- Goal of the exercise
Write out again the lines from the one containing "14 (404, 279)" up to and including the one containing "Kingston L4 early bowl nut,9/16-18", keeping each request unchanged but scaling every coordinate in the answers by 0.5 and rounding to whole numbers, with halves rounded up. Give only those lines.

- Data shown
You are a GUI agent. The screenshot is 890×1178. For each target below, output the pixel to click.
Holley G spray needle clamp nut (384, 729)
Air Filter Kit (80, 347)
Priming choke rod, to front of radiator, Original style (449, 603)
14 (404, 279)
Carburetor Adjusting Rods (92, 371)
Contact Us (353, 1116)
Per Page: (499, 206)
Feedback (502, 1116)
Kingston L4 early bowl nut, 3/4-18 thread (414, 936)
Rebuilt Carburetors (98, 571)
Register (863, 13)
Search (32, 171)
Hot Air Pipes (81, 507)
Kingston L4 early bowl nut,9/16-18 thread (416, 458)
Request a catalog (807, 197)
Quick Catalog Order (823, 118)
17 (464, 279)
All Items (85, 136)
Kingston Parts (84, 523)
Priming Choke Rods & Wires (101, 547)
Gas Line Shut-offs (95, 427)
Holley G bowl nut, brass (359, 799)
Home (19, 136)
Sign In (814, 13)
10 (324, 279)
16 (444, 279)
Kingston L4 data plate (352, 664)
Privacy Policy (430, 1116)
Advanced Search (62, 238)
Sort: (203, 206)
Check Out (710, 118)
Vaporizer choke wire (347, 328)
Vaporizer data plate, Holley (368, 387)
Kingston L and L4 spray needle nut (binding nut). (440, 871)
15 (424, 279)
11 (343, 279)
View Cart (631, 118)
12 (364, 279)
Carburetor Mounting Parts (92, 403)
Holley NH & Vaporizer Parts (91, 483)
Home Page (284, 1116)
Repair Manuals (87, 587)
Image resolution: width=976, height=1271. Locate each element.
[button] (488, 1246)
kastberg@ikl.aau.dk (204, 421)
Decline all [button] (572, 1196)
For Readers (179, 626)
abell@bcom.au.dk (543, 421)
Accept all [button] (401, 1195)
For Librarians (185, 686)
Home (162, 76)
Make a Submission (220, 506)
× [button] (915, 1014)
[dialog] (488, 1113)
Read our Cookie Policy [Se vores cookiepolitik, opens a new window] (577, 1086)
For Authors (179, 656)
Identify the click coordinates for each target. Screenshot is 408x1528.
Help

- Written solution
14 (202, 140)
Carburetor Adjusting Rods (46, 186)
Contact Us (177, 558)
Per Page: (250, 103)
Feedback (251, 558)
Kingston L4 early bowl nut, 3/4-18 thread (207, 468)
Rebuilt Carburetors (49, 286)
Register (432, 7)
Search (16, 86)
Hot Air Pipes (41, 254)
Kingston L4 early bowl nut,9/16-18 thread (208, 229)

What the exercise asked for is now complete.